The shortages have hit materials that have always been abundant and steadily priced, she adds.

"It's things you don't think about, like drywall mud, flooring glue — things no one had ever had a shortage of," she says. "These shortages are throughout the country, and you can't move forward."

Pratt Home Builders hasn't stopped any construction, she says, in part because it has so many obligations to homeowners who bought pre-built homes in late 2020. In some cases, though, Pratt offered to let people out of their contracts when prices rose and shortages delayed construction.

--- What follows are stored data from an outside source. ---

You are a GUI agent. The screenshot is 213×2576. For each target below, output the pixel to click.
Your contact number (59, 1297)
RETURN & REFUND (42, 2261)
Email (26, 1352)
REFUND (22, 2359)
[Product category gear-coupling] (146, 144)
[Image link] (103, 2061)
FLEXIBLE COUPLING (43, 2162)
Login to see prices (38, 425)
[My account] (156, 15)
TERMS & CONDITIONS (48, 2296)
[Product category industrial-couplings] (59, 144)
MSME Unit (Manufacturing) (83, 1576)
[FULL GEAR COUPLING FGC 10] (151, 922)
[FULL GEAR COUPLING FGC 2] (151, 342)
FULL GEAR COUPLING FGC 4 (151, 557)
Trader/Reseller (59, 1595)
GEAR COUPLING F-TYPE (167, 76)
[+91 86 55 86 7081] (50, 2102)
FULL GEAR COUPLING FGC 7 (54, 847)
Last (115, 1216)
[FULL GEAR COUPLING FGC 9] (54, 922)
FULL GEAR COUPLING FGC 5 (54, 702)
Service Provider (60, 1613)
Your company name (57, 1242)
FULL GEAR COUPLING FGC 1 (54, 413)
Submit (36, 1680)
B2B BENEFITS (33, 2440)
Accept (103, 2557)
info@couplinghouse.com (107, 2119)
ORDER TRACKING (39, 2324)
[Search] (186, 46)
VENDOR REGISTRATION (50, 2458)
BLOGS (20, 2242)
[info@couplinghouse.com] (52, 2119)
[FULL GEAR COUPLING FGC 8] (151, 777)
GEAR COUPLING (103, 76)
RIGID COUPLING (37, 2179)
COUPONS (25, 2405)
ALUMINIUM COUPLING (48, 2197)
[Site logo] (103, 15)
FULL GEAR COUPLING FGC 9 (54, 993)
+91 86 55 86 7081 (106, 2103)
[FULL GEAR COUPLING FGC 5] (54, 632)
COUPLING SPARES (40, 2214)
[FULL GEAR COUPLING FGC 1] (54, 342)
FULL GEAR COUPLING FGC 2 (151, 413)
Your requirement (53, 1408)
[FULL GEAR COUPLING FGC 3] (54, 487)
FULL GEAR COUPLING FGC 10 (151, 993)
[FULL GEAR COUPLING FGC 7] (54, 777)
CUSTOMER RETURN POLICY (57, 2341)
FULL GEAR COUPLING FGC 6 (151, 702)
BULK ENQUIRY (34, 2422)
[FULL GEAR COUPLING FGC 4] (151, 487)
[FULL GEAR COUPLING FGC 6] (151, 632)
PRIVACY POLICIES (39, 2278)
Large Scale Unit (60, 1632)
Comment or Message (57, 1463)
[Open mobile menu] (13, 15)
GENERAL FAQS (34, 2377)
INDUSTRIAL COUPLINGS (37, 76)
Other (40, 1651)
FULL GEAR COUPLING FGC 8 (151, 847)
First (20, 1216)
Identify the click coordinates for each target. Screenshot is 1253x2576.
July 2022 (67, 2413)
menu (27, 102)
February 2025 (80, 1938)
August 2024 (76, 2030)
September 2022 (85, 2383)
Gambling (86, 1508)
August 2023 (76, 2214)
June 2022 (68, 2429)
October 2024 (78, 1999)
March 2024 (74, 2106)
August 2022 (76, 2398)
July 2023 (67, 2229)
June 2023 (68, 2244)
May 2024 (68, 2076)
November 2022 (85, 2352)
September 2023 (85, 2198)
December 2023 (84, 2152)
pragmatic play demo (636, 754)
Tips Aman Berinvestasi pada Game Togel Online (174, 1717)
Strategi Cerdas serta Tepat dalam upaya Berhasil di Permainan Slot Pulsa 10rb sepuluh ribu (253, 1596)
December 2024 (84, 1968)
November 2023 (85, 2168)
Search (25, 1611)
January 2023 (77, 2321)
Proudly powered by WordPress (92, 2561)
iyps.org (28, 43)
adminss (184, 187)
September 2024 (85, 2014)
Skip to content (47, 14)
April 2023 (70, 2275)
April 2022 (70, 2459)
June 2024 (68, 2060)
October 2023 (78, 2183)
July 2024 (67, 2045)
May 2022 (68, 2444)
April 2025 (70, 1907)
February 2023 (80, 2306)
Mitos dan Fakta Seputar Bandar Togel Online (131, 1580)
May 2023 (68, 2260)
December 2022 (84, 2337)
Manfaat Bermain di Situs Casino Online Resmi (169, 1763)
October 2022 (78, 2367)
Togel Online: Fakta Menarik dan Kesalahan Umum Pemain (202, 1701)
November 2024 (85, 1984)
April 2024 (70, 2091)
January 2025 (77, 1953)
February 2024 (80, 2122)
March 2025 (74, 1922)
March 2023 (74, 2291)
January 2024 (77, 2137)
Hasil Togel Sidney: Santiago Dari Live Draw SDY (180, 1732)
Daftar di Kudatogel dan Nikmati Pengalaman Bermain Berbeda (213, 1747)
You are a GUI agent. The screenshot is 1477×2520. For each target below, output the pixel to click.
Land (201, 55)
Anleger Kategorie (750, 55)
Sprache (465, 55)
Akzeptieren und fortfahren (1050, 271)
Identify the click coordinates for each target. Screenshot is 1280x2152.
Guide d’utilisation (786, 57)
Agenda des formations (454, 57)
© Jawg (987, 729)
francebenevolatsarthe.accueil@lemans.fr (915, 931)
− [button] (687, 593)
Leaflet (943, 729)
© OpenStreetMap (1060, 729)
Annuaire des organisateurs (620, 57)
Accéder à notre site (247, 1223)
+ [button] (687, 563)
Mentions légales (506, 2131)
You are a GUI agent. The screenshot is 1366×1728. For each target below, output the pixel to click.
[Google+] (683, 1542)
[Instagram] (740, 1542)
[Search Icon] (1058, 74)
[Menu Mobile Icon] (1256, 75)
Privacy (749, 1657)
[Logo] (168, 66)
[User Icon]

"We've tried to work with buyers directly and give them a couple of different options," she says. "We keep everyone informed there will be delays in the construction process, and for some people that doesn't work and they may choose to do something different."

A few customers have opted to walk away, but most have wanted to stick it out, she says. Now builders are in the strange position of limiting sales during what is normally the height of building season, Dorsey says.

"It's very counter-intuitive to cap sales, but what we are realizing is that we have to, that there's only so many homes we can build," she says.

Affordability Crisis

In November, Thomas updated his contracts to allow prospective buyers to walk away after RP Homes re-estimates costs before they begin construction.

"Six weeks before we start, we'll let you know the price and you don't have to do it," he says. "We wanted to be fair."

Thomas founded RP Homes in 2018 with an eye toward building affordable homes for working families, he says. But as costs have gone up, people are still buying.

"Last year, our average [sale price] was $285,000," he says. "That same house now is $335,000 and people aren't even blinking an eye at that."

A few years ago, he was selling 10% to 20% of his homes to out-of-town buyers, Thomas says. Now about half the homes go to buyers who are new to Chattanooga.

"It's good for our city that there are a lot of people moving here," says Thomas, who expects to close about 100 homes sales this year. "But I'm trying to figure out how to crack the affordability crisis because it's coming."

Materials cost increases mean about a 20% to 25% jump in the price of a home, which can be a deal-breaker for families, Dorsey says.

"I'm very concerned prospective buyers will be ultimately priced out of the market," she says.

Pratt builds about 200 homes a year, and this is the time she'd normally be planning the 2022 builds, Dorsey says. But planning is a tough game right now, she adds.

"We're at the end of our start year for houses that could close this year," she says. "I'm looking at next year's plan, and there seems to be a lot of question marks in the supply chain."